Discovery of a universal energy-hardness correlation in merger-driven LGRBs

Shared properties are unlikely due to low-redshift selection effects

Distinct from correlations in short-duration and collapse-driven GRBs

Abstract

The recent detections of bright optical/infrared kilonova signals following two long-duration gamma-ray bursts (LGRBs), GRB 211211A and GRB 230307A, have significantly challenged the traditional classification of GRBs. These merger-driven LGRBs may represent a distinct GRB population.
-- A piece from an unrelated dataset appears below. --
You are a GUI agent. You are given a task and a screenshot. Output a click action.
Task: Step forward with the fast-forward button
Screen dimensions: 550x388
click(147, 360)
Since traditional GRB classification methods often struggle to distinguish merger-driven LGRBs from traditional merger-driven short-duration GRBs resulting from compact object mergers and collapse-driven LGRBs produced by massive stars, this work aims to explore the shared properties in terms of hardness, energy, and duration among currently observed merger-driven LGRB events, thereby identifying their observed differences from the traditional GRB population. We collect a sample of merger-driven LGRBs with known redshifts, including observed information on their main emission (ME) and whole emission (WE) phases. Treating ME and WE properties as two independent sets of information, we apply several GRB classification methodologies to explore their potential shared properties. Using the phenomenologically defined Energy-Hardness (EH) parameter, we identify a probable universal linear correlation across merger-driven LGRBs, regardless of whether their ME or WE phases are considered. We propose that such shared properties of merger-driven LGRBs are unlikely to arise from the low-redshift selection effect and they become particularly intriguing when compared with the relatively weak correlations or lack of correlation observed in traditional merger-driven short-duration GRBs (with or without extended emissions) and collapse-driven LGRBs. Our newly proposed correlation highlights the necessity for further investigation into the observations of merger-driven LGRBs and the physical mechanisms underlying the empirical correlation.